● Extract to read
━━━━━━━━━━━━━━━━━━━━

The ratings are contingent on the Company’s ability to sustain a strong business profile amid current market conditions, while generating adequate cash flows, maintaining a stable topline, and preserving profitability. Any deterioration in the financial risk profile will have a negative impact on the assigned ratings.

Profile
Legal Structure

US Denim Mills (Private). Limited ("UDML" or "the Company") was incorporated on January 18, 2005, as a private Company.


Background

The Company is categorized under the fabric vertical of the US Group. The group established its first manufacturing facility in 1985, and over the years, it strategically expanded its business operations in the textile sector, emerging as a prominent business group. With evolving industry trends, the group shifted its focus to denim jeans in 2008.


Operations

The Company is engaged in the manufacturing and sale of denim fabric. Its registered office and manufacturing facility are located at 3-KM, Defence Raiwind Road, Lahore. UDML has a wholly-owned subsidiary, US Fashion Turkey Tekstil Ticaret Anonim Sirketi. The Company’s manufacturing facility is equipped with 229 air-jet looms and 20 power looms. The total energy requirement of the Company is 706,444 mmBTU, primarily met through natural gas and biomass as the main energy sources. However, secondary sources, including diesel, furnace oil, WAPDA, LPG, and solar power, are on standby to ensure continuity in case of the unavailability of the primary sources.


Ownership
Ownership Structure

UDML is a prominent business venture of two sponsoring families (Mr. Mian Muhammad Ahsan & Mr. Javed Arshad Bhatti) of the US (Umer-Siddique) Group. It is a wholly owned subsidiary of AJ Holdings (Private) Limited. The holding Company exercises its control over the Company’s board by virtue of its 100% stake in the Company.


Stability

The entire ownership is held by the sponsoring group, which primarily oversees investments in subsidiary and associated companies, ensuring the stability of the corporate structure. So, the Company's ownership structure is expected to remain stable in the foreseeable future.


Business Acumen

US Group is recognized as the leading exporter of denim and twill in Pakistan, supported by a rich history of operations in the textile industry. Despite its focus on a single sector, the group has consistently demonstrated resilience and growth through various economic cycles.

━━━━━━━━━━━━━━━━━━━━

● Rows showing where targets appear
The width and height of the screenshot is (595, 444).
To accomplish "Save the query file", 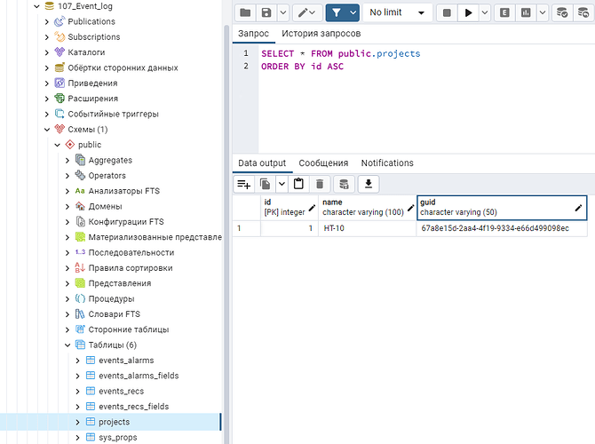I will click(x=266, y=13).
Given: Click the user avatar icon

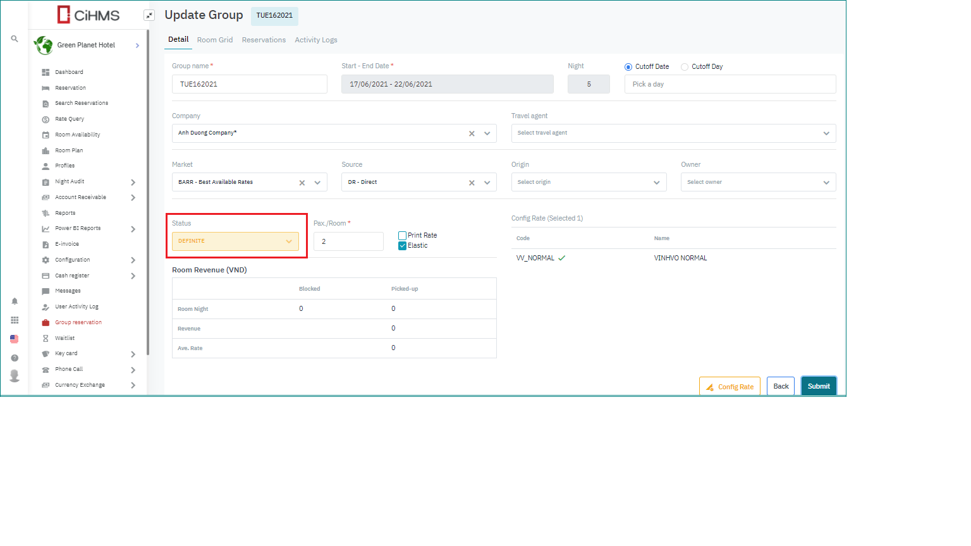Looking at the screenshot, I should pyautogui.click(x=15, y=376).
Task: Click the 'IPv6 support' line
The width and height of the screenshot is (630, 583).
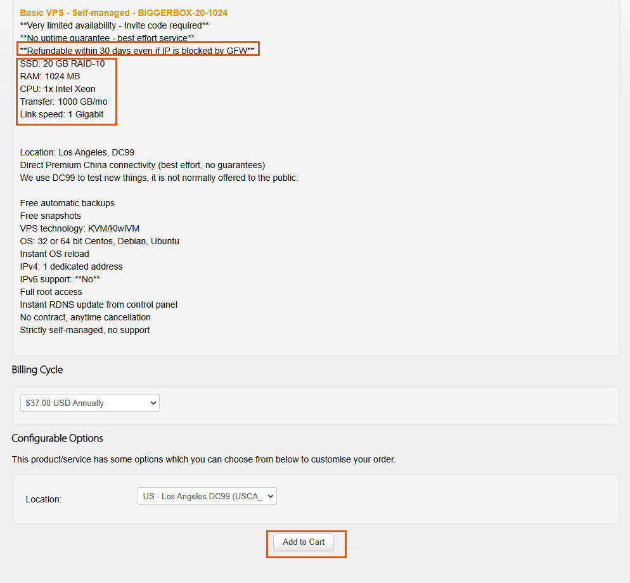Action: tap(60, 279)
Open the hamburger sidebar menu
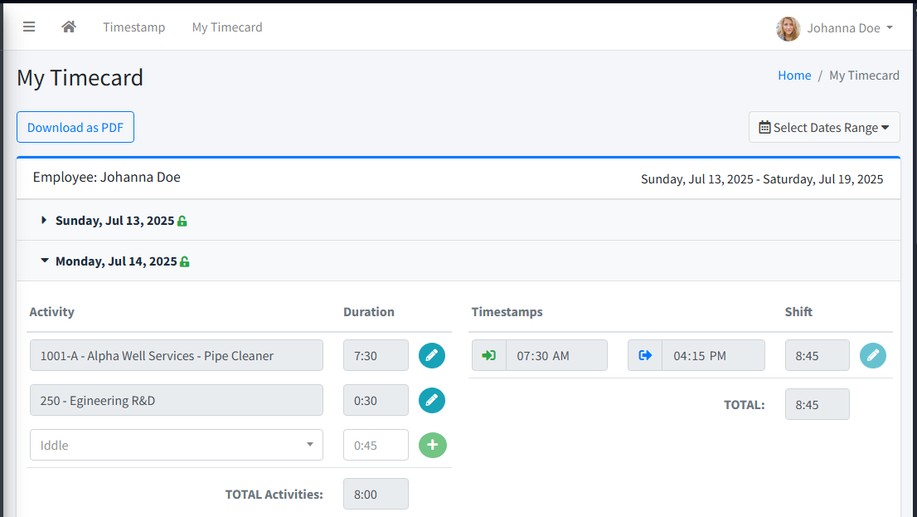Image resolution: width=917 pixels, height=517 pixels. click(29, 27)
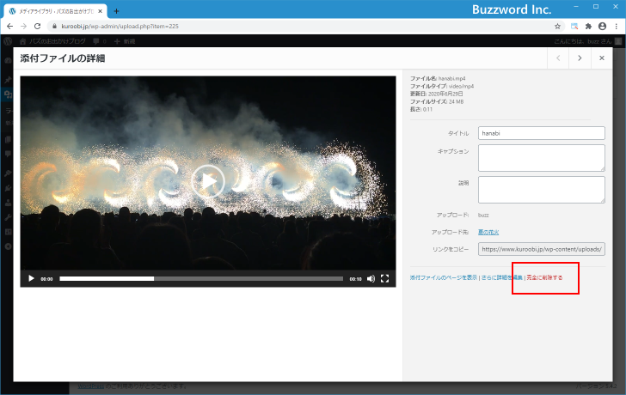Go to the next attachment using the right arrow
Screen dimensions: 626x395
580,58
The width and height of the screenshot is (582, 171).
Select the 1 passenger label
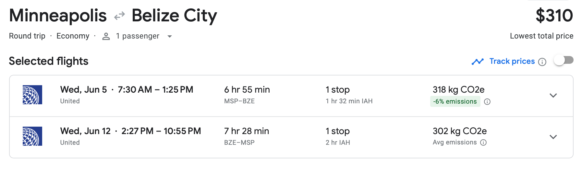[138, 36]
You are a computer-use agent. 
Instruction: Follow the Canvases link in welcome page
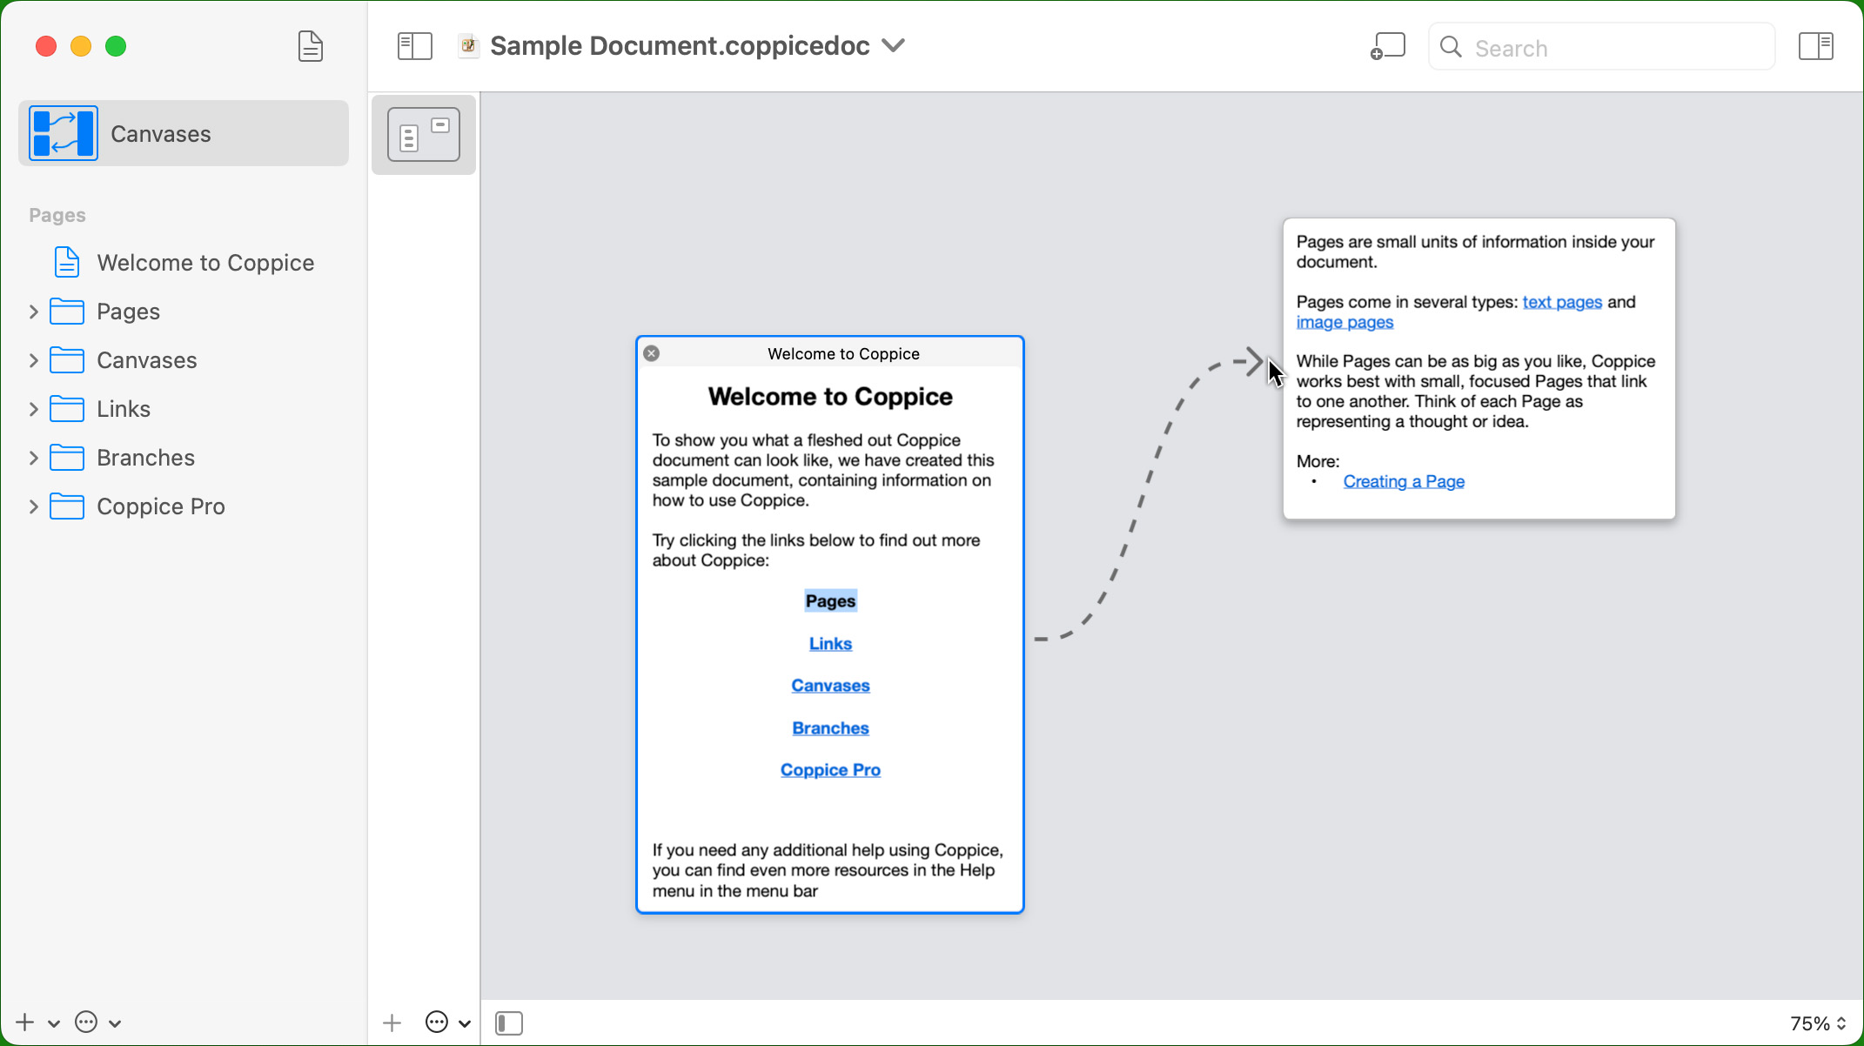pyautogui.click(x=829, y=686)
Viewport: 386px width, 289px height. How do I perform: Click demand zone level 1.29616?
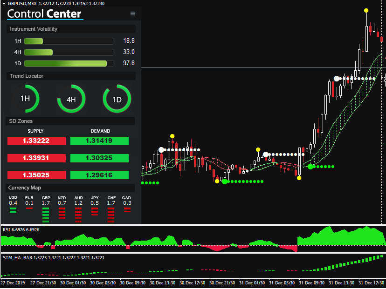pos(99,175)
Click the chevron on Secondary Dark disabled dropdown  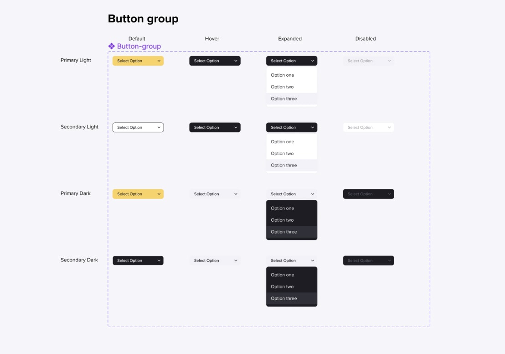[x=389, y=260]
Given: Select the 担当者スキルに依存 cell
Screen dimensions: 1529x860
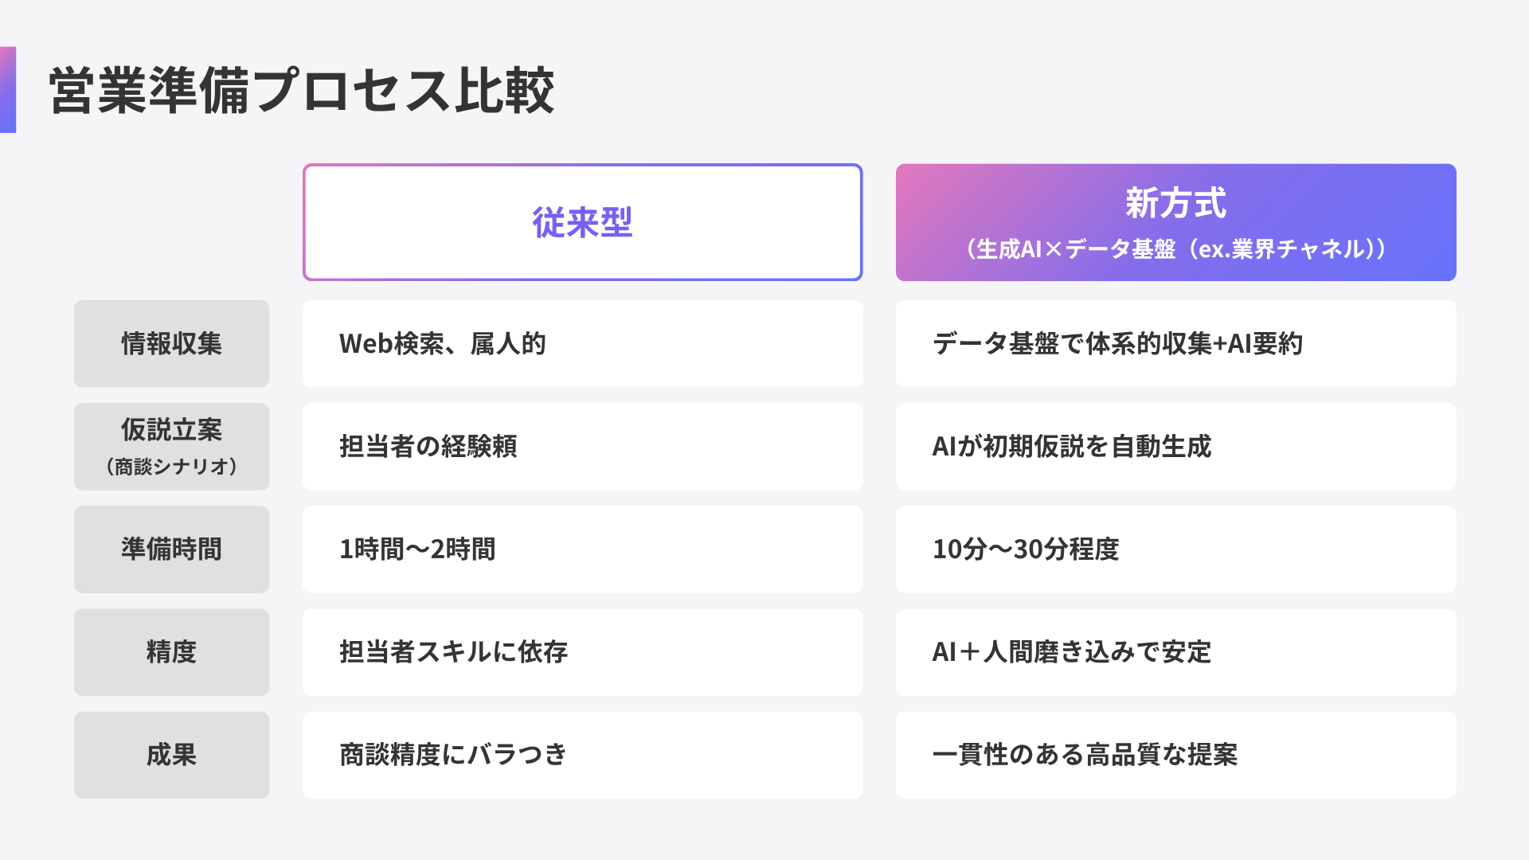Looking at the screenshot, I should [582, 651].
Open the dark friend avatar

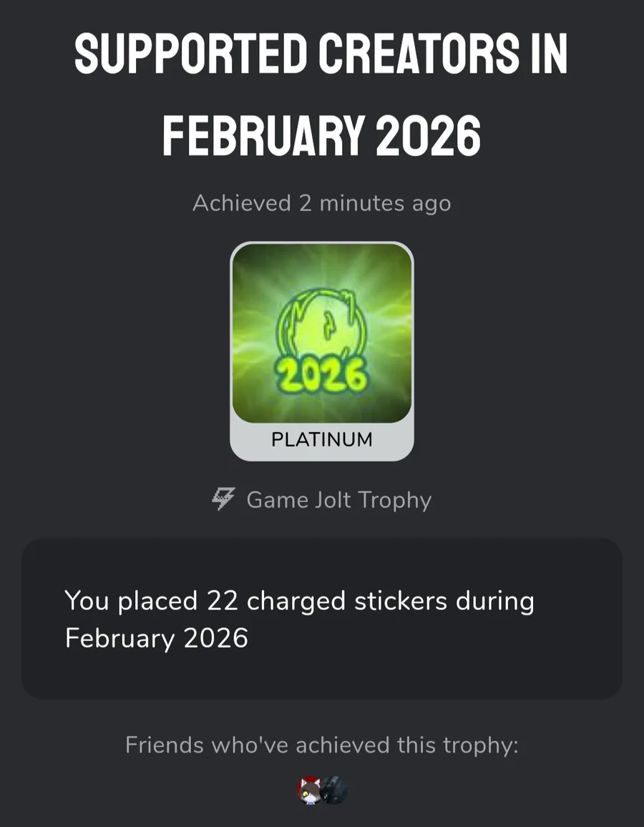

━━━━━━━━━━━━━━━━━━━━

● Task list
A - Reproduce the passage of the US Denim Mills text from "The entire ownership" up to and including "various economic cycles.".
B - Report how many lines of the records contain the string "Given", giving only the number.

● Solutions for each task
A -
The entire ownership is held by the sponsoring group, which primarily oversees investments in subsidiary and associated companies, ensuring the stability of the corporate structure. So, the Company's ownership structure is expected to remain stable in the foreseeable future.


Business Acumen

US Group is recognized as the leading exporter of denim and twill in Pakistan, supported by a rich history of operations in the textile industry. Despite its focus on a single sector, the group has consistently demonstrated resilience and growth through various economic cycles.

B - 2